CI/CD Integration Guide
This guide shows how to integrate linkml-data-qc into your CI/CD pipeline to enforce data quality standards.
GitHub Actions
Basic Quality Gate
Add a step to your workflow that fails if compliance drops below a threshold:
# .github/workflows/data-quality.yml
name: Data Quality Check
on: [push, pull_request]
jobs:
check-compliance:
runs-on: ubuntu-latest
steps:
- uses: actions/checkout@v4
- name: Set up Python
uses: actions/setup-python@v5
with:
python-version: '3.11'
- name: Install linkml-data-qc
run: pip install linkml-data-qc
- name: Check data quality
run: |
linkml-data-qc data/ \
-s schema.yaml \
-t Disease \
--min-compliance 70
With Configuration File
For more control, use a configuration file to set per-slot thresholds:
# .github/workflows/data-quality.yml
- name: Check data quality with config
run: |
linkml-data-qc data/ \
-s schema.yaml \
-t Disease \
-c qc_config.yaml \
--fail-on-violations
Where qc_config.yaml defines your requirements:
# qc_config.yaml
default_weight: 1.0
slots:
term:
weight: 2.0
min_compliance: 80.0
description:
weight: 0.5
min_compliance: 50.0
Save Reports as Artifacts
Store compliance reports for later analysis:
- name: Generate compliance report
run: |
linkml-data-qc data/ \
-s schema.yaml \
-t Disease \
-f json \
-o compliance_report.json
- name: Upload compliance report
uses: actions/upload-artifact@v4
with:
name: compliance-report
path: compliance_report.json
Track Compliance Over Time
Append to a JSONL log for trend analysis:
- name: Log compliance
run: |
linkml-data-qc data/ \
-s schema.yaml \
-t Disease \
-f json >> compliance_log.jsonl
git config user.name "github-actions"
git config user.email "actions@github.com"

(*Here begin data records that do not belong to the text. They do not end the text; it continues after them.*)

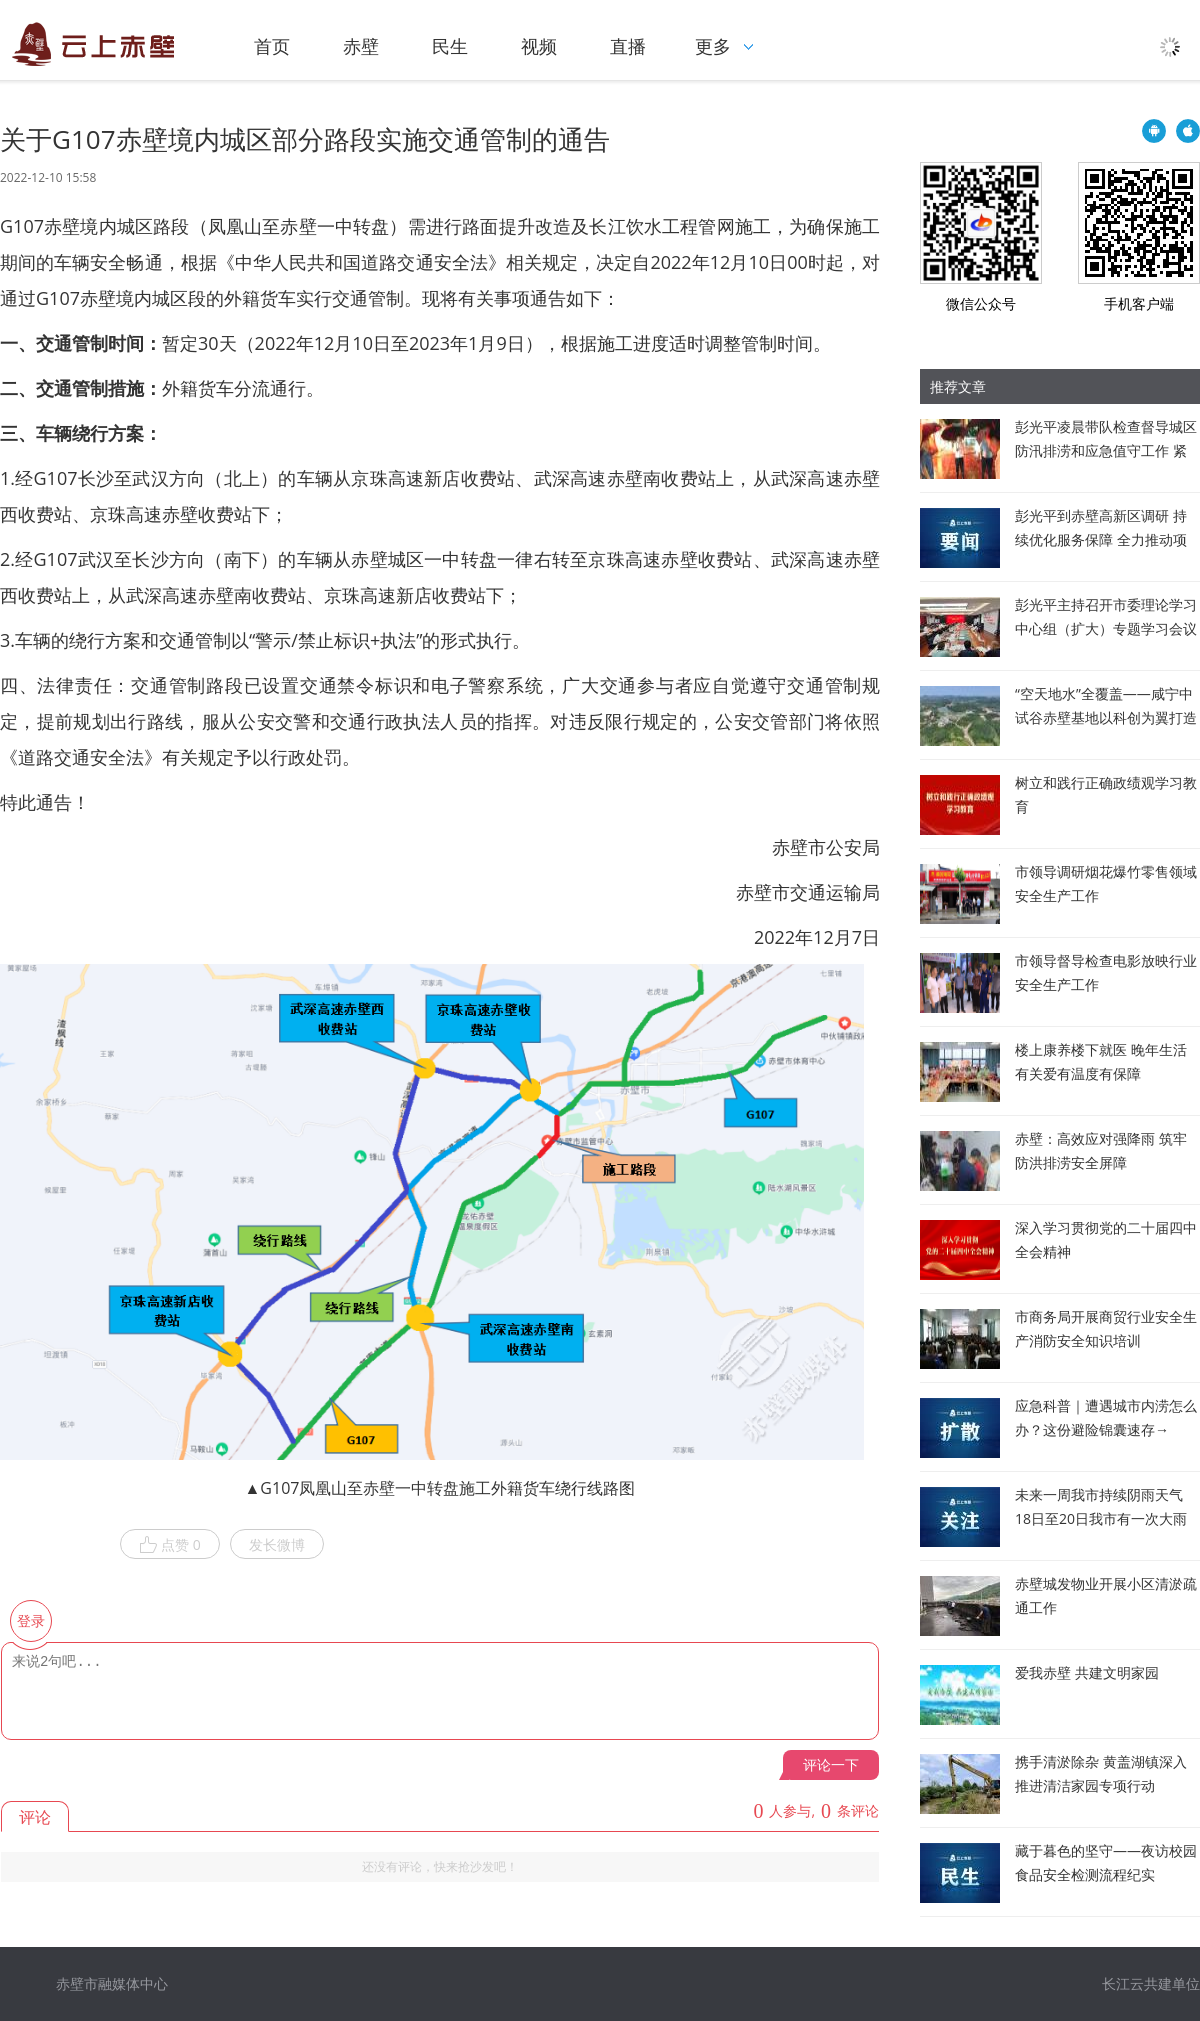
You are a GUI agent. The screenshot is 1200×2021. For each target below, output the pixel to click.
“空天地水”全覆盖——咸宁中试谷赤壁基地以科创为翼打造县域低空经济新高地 (1106, 717)
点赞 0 (170, 1545)
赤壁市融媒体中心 (112, 1983)
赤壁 (361, 46)
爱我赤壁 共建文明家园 (1087, 1672)
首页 (272, 46)
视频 (539, 46)
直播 (628, 46)
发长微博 (277, 1544)
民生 (450, 46)
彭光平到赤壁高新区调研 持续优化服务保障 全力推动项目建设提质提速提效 (1101, 539)
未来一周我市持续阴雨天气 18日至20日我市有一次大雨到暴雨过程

git add compliance_log.jsonl
git commit -m "Update compliance log" || true
git push
GitLab CI
# .gitlab-ci.yml
data-quality:
stage: test
image: python:3.11
script:
- pip install linkml-data-qc
- linkml-data-qc data/ -s schema.yaml -t Disease --min-compliance 70
artifacts:
paths:
- compliance_report.json
when: always
Pre-commit Hook
Use as a pre-commit hook to catch issues before they're committed:
# .pre-commit-config.yaml
repos:
- repo: local
hooks:
- id: linkml-data-qc
name: Check data quality
entry: linkml-data-qc data/ -s schema.yaml -t Disease --min-compliance 70
language: system
pass_filenames: false
always_run: true
Exit Codes
linkml-data-qc uses standard exit codes:
| Code | Meaning |
|---|---|
0 |
Success - all checks passed |
1 |
Failure - compliance below threshold or violations detected |
This makes it easy to use in any CI system that checks exit codes.
Best Practices
1. Start with Low Thresholds
Begin with achievable targets and increase over time:
# Week 1: Establish baseline
linkml-data-qc data/ -s schema.yaml -t Disease --min-compliance 50
# After improvements
linkml-data-qc data/ -s schema.yaml -t Disease --min-compliance 70
2. Use Per-Slot Thresholds for Critical Fields
Some fields matter more than others:
# qc_config.yaml
slots:
ontology_term:
min_compliance: 95.0 # Critical for interoperability
description:
min_compliance: 60.0 # Nice to have
3. Generate Multiple Formats
Produce both human-readable and machine-readable outputs:
# For developers
linkml-data-qc data/ -s schema.yaml -t Disease -f text
# For downstream tools
linkml-data-qc data/ -s schema.yaml -t Disease -f json -o report.json
# For spreadsheet analysis
linkml-data-qc data/ -s schema.yaml -t Disease -f csv -o report.csv
4. Separate Release Checks
Use stricter thresholds for releases:
# For PRs
- name: PR quality check
run: linkml-data-qc data/ -s schema.yaml -t Disease --min-compliance 60
# For releases
- name: Release quality check
if: startsWith(github.ref, 'refs/tags/')
run: linkml-data-qc data/ -s schema.yaml -t Disease --min-compliance 80
Troubleshooting
"compliance below threshold" error
Your data doesn't meet the minimum compliance requirement. Options:
- Lower the threshold temporarily
- Add missing recommended fields to your data
- Investigate which specific fields are missing with
-f textoutput
"threshold violations" error
Specific slots are below their configured thresholds. Check the output for details:
linkml-data-qc data/ -s schema.yaml -t Disease -c config.yaml -f text
Look for the "Threshold Violations" section in the output.